# What you will do
Go over the material below and report every line that contains the word "pill".

# Listed entries
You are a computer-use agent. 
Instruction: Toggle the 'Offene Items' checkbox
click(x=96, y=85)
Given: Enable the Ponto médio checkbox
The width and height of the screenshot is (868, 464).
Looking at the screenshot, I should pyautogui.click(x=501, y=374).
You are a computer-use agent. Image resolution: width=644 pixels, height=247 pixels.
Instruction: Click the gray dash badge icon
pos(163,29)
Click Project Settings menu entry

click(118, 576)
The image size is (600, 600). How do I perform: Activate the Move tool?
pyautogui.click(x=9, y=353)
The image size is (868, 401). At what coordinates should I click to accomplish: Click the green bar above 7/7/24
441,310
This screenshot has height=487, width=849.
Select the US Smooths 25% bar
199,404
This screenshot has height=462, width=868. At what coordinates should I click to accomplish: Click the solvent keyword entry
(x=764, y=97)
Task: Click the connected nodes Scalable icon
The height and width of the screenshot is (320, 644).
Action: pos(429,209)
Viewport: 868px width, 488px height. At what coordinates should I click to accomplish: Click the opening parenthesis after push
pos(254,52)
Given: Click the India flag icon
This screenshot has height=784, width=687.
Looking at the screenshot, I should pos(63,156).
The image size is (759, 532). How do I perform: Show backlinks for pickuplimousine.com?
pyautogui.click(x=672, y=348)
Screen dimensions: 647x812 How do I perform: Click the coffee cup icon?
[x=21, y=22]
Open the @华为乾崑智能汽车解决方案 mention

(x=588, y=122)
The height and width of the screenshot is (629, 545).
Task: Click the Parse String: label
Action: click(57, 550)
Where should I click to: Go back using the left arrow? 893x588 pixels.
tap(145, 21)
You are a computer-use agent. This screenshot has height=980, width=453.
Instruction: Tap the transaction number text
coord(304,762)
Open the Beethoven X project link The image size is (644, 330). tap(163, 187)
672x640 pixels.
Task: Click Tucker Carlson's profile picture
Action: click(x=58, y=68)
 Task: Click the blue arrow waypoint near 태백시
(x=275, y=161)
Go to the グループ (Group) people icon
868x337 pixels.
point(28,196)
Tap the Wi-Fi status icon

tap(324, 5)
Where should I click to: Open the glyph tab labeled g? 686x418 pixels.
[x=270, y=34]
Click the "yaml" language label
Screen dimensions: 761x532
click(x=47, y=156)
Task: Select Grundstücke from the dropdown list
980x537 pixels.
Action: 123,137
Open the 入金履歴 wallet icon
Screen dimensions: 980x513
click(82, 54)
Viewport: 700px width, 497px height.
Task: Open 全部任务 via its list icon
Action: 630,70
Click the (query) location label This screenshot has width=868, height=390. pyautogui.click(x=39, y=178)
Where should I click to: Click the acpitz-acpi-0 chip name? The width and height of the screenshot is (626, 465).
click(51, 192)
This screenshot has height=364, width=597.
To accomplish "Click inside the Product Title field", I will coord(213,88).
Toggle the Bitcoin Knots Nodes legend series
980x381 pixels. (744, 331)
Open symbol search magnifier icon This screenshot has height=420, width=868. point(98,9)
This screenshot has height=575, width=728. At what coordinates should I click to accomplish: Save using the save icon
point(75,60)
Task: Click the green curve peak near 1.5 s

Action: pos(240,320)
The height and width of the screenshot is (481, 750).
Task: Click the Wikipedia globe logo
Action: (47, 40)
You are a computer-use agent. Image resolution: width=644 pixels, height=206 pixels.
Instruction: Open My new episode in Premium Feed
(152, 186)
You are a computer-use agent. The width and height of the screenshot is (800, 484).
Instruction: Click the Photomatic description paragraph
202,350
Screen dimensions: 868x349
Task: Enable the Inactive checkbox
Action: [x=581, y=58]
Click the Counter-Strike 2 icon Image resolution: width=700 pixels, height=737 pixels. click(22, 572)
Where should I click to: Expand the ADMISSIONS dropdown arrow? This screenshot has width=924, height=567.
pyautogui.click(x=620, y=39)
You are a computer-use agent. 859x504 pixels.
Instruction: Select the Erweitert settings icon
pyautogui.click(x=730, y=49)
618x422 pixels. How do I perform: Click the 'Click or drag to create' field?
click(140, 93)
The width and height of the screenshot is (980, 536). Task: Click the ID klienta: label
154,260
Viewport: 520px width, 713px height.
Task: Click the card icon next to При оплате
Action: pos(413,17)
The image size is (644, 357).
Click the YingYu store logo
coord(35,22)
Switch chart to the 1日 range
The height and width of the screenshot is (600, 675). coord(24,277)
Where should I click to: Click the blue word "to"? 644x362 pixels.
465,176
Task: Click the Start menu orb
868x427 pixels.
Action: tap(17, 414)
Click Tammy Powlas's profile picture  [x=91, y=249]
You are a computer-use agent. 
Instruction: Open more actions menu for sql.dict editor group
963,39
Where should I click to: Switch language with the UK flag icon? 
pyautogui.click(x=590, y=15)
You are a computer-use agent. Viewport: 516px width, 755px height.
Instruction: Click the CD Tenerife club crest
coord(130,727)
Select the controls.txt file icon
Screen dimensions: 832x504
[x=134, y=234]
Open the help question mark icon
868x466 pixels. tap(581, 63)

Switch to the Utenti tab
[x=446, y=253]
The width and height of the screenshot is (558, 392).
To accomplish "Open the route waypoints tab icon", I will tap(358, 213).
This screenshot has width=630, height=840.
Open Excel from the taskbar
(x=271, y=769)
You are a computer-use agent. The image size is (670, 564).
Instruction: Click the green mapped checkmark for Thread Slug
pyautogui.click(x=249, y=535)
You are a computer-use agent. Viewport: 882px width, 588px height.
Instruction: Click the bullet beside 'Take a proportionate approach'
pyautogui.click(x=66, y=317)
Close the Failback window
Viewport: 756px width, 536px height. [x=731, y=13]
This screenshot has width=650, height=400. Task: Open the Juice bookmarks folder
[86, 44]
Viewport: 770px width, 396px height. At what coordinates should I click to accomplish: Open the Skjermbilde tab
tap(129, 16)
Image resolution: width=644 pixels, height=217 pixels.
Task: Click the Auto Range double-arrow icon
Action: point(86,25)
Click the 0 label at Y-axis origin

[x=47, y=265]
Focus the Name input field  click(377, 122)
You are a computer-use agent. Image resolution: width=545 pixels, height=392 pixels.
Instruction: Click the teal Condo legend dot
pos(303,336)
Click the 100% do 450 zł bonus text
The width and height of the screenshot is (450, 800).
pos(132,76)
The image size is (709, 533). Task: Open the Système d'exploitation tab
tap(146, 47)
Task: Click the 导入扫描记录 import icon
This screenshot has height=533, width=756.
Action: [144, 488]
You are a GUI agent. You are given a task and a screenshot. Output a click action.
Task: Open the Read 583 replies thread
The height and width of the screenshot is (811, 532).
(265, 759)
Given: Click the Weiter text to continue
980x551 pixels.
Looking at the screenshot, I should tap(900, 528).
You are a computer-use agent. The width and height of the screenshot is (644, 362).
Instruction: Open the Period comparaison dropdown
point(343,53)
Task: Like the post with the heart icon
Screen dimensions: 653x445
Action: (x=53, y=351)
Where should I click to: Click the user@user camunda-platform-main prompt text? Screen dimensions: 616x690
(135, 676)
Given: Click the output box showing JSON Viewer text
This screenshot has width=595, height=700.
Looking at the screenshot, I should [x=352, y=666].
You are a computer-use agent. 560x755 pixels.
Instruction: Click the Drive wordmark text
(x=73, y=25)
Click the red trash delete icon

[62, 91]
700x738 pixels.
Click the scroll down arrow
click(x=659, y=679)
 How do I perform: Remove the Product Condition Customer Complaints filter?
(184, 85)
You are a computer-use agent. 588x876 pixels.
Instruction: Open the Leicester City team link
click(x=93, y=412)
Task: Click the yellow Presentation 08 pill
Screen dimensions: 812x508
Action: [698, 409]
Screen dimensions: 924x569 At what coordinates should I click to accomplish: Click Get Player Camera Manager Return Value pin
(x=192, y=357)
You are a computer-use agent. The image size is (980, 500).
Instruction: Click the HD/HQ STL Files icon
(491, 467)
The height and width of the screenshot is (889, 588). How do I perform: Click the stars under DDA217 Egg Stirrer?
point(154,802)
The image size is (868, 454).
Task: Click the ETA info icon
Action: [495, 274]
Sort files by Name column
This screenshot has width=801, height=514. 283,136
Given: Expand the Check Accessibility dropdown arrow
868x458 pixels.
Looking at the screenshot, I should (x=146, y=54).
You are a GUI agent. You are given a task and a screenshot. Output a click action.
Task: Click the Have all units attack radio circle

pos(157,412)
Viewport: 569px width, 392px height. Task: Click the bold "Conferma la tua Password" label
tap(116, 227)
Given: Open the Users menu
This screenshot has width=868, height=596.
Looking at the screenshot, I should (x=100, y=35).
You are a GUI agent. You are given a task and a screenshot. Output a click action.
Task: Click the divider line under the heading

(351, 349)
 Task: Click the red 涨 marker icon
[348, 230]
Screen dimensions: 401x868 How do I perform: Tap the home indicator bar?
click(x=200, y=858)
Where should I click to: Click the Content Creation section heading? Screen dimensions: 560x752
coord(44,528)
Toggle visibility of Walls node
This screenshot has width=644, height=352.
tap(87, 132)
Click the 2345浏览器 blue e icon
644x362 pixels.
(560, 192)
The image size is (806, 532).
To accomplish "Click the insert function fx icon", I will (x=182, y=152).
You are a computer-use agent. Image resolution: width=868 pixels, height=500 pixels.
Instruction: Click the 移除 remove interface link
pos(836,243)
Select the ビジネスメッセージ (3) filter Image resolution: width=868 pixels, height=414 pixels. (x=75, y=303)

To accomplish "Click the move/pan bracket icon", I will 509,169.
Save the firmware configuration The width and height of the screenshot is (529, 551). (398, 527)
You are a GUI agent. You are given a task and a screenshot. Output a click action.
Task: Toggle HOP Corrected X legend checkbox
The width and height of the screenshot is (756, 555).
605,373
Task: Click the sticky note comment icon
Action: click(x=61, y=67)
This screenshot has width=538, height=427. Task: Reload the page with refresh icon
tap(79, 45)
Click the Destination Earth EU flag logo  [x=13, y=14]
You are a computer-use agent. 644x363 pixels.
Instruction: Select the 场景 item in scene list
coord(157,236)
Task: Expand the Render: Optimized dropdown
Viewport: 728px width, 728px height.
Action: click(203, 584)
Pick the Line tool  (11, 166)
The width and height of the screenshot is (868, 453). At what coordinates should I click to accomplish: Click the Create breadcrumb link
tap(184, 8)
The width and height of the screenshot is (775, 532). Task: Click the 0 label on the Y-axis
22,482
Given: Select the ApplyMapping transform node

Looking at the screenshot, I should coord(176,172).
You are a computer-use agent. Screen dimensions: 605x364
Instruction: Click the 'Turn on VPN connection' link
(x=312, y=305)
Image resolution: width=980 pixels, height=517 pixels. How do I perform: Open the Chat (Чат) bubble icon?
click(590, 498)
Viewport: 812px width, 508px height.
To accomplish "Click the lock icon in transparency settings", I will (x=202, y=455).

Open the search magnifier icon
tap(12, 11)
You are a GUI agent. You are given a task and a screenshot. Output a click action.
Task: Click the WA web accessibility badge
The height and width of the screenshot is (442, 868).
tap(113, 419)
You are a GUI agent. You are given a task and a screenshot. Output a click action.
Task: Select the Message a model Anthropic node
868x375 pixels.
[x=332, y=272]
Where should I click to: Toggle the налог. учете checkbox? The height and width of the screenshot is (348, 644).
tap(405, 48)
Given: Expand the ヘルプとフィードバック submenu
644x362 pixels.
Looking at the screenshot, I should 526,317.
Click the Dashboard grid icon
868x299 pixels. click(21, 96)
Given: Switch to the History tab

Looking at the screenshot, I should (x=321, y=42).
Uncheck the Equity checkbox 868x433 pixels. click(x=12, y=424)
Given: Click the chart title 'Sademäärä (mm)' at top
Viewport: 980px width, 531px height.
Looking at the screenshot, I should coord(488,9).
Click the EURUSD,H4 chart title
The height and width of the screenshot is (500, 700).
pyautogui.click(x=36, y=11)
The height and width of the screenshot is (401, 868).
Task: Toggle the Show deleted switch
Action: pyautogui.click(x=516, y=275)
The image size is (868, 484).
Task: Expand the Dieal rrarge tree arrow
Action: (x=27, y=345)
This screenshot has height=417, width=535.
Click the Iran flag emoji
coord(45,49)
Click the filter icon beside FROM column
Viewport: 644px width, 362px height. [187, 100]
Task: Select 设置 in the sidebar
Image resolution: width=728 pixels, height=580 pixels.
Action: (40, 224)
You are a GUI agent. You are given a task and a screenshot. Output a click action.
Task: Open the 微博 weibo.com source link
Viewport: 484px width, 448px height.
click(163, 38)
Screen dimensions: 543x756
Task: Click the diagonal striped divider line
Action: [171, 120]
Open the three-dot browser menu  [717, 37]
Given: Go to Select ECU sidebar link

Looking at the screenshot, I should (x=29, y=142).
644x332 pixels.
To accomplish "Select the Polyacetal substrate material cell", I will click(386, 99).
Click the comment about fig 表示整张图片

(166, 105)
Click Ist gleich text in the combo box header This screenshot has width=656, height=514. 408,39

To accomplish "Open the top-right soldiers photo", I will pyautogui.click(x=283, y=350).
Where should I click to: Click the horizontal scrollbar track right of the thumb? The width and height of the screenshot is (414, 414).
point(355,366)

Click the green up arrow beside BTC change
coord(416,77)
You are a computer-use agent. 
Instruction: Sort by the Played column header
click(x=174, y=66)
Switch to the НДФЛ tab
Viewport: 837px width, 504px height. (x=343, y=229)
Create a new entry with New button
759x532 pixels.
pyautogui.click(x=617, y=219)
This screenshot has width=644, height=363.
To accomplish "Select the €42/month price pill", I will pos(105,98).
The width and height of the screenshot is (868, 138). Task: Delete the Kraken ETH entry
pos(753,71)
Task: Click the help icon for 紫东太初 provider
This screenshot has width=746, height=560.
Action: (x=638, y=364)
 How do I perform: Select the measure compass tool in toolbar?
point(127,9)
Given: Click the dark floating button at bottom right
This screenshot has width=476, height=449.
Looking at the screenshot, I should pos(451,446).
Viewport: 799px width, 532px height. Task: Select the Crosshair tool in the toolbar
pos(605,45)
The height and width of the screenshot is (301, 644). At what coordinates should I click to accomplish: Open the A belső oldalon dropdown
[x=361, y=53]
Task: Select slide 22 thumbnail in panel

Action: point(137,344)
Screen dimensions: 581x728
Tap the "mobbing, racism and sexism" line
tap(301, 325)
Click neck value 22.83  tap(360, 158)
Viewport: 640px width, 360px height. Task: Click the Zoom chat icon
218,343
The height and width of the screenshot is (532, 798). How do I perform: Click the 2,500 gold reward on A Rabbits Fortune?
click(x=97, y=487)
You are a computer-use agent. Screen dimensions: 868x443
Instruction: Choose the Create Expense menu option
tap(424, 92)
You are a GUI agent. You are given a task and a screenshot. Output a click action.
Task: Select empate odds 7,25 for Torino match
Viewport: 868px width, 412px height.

# Answer below
Task: Click the yellow Presentation 08 pill
To accomplish "Select the €42/month price pill", I will pos(105,98).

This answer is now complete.